[[ The records open ]]

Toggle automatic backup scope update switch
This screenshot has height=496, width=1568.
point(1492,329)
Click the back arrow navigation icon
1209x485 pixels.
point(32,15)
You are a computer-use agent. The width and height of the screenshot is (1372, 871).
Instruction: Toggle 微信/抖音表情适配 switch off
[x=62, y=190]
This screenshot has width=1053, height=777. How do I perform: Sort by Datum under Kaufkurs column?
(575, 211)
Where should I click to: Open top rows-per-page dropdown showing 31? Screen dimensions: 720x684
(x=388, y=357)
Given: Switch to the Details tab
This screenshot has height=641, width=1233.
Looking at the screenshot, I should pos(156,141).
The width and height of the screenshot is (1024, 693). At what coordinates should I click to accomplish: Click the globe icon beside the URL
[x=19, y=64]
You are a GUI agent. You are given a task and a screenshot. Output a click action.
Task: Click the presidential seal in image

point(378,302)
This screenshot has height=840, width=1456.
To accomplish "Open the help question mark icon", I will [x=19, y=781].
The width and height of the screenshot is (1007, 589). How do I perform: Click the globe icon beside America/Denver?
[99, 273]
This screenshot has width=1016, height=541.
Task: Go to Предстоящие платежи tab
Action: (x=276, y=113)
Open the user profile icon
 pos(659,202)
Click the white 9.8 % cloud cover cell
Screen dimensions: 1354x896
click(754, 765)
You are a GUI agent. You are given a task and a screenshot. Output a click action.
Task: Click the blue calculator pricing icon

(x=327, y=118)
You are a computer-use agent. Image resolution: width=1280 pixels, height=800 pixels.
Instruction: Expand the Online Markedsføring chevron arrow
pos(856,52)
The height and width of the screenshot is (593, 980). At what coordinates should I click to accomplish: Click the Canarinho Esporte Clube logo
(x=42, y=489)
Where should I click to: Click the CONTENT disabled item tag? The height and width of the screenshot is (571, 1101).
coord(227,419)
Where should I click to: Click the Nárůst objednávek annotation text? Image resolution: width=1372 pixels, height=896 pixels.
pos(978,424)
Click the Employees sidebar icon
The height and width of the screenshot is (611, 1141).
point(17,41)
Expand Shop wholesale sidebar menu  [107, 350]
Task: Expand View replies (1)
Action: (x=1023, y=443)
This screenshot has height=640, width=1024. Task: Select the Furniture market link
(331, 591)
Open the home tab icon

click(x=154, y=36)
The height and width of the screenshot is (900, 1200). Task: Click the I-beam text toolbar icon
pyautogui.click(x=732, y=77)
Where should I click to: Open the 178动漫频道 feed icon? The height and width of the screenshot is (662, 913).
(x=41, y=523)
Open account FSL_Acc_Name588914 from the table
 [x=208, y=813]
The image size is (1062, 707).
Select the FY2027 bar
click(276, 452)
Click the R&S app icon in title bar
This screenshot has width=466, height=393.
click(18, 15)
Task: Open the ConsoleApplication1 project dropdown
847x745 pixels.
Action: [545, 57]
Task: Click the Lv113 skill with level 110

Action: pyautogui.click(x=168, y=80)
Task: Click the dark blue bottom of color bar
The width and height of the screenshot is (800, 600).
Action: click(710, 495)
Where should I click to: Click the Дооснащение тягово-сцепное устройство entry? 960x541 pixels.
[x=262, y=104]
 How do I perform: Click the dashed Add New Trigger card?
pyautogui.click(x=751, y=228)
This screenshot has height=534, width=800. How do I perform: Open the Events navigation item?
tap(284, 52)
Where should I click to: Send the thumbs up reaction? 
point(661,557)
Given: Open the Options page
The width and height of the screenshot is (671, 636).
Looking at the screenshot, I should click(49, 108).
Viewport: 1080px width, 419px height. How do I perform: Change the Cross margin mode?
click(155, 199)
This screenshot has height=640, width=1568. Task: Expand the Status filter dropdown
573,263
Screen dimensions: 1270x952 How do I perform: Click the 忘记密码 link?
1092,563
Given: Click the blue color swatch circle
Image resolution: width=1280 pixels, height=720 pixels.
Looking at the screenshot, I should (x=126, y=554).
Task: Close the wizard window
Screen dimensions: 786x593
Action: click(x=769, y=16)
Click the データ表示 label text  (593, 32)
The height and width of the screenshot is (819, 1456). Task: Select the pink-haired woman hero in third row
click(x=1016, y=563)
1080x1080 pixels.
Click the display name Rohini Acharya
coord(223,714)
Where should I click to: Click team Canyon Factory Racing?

[[ The records closed ]]

:: The task ::
Write out the full set of records exactly as given.

:: Answer to this exercise ::
Toggle automatic backup scope update switch
This screenshot has height=496, width=1568.
point(1492,329)
Click the back arrow navigation icon
1209x485 pixels.
point(32,15)
You are a computer-use agent. The width and height of the screenshot is (1372, 871).
Instruction: Toggle 微信/抖音表情适配 switch off
[x=62, y=190]
This screenshot has width=1053, height=777. How do I perform: Sort by Datum under Kaufkurs column?
(575, 211)
Where should I click to: Open top rows-per-page dropdown showing 31? Screen dimensions: 720x684
(x=388, y=357)
Given: Switch to the Details tab
This screenshot has height=641, width=1233.
Looking at the screenshot, I should pos(156,141).
The width and height of the screenshot is (1024, 693). At what coordinates should I click to accomplish: Click the globe icon beside the URL
[x=19, y=64]
You are a GUI agent. You are given a task and a screenshot. Output a click action.
Task: Click the presidential seal in image

point(378,302)
This screenshot has height=840, width=1456.
To accomplish "Open the help question mark icon", I will [x=19, y=781].
The width and height of the screenshot is (1007, 589). How do I perform: Click the globe icon beside America/Denver?
[99, 273]
This screenshot has width=1016, height=541.
Task: Go to Предстоящие платежи tab
Action: (x=276, y=113)
Open the user profile icon
 pos(659,202)
Click the white 9.8 % cloud cover cell
Screen dimensions: 1354x896
click(754, 765)
You are a GUI agent. You are given a task and a screenshot. Output a click action.
Task: Click the blue calculator pricing icon

(x=327, y=118)
You are a computer-use agent. Image resolution: width=1280 pixels, height=800 pixels.
Instruction: Expand the Online Markedsføring chevron arrow
pos(856,52)
The height and width of the screenshot is (593, 980). At what coordinates should I click to accomplish: Click the Canarinho Esporte Clube logo
(x=42, y=489)
Where should I click to: Click the CONTENT disabled item tag? The height and width of the screenshot is (571, 1101).
coord(227,419)
Where should I click to: Click the Nárůst objednávek annotation text? Image resolution: width=1372 pixels, height=896 pixels.
pos(978,424)
Click the Employees sidebar icon
The height and width of the screenshot is (611, 1141).
point(17,41)
Expand Shop wholesale sidebar menu  [107, 350]
Task: Expand View replies (1)
Action: (x=1023, y=443)
This screenshot has height=640, width=1024. Task: Select the Furniture market link
(331, 591)
Open the home tab icon

click(x=154, y=36)
The height and width of the screenshot is (900, 1200). Task: Click the I-beam text toolbar icon
pyautogui.click(x=732, y=77)
Where should I click to: Open the 178动漫频道 feed icon? The height and width of the screenshot is (662, 913).
(x=41, y=523)
Open account FSL_Acc_Name588914 from the table
 [x=208, y=813]
The image size is (1062, 707).
Select the FY2027 bar
click(276, 452)
Click the R&S app icon in title bar
This screenshot has width=466, height=393.
click(18, 15)
Task: Open the ConsoleApplication1 project dropdown
847x745 pixels.
Action: [545, 57]
Task: Click the Lv113 skill with level 110

Action: pyautogui.click(x=168, y=80)
Task: Click the dark blue bottom of color bar
The width and height of the screenshot is (800, 600).
Action: click(710, 495)
Where should I click to: Click the Дооснащение тягово-сцепное устройство entry? 960x541 pixels.
[x=262, y=104]
 How do I perform: Click the dashed Add New Trigger card?
pyautogui.click(x=751, y=228)
This screenshot has height=534, width=800. How do I perform: Open the Events navigation item?
tap(284, 52)
Where should I click to: Send the thumbs up reaction? 
point(661,557)
Given: Open the Options page
The width and height of the screenshot is (671, 636).
Looking at the screenshot, I should click(49, 108).
Viewport: 1080px width, 419px height. How do I perform: Change the Cross margin mode?
click(155, 199)
This screenshot has height=640, width=1568. Task: Expand the Status filter dropdown
573,263
Screen dimensions: 1270x952 How do I perform: Click the 忘记密码 link?
1092,563
Given: Click the blue color swatch circle
Image resolution: width=1280 pixels, height=720 pixels.
Looking at the screenshot, I should (x=126, y=554).
Task: Close the wizard window
Screen dimensions: 786x593
Action: click(x=769, y=16)
Click the データ表示 label text  (593, 32)
The height and width of the screenshot is (819, 1456). Task: Select the pink-haired woman hero in third row
click(x=1016, y=563)
1080x1080 pixels.
Click the display name Rohini Acharya
coord(223,714)
Where should I click to: Click team Canyon Factory Racing?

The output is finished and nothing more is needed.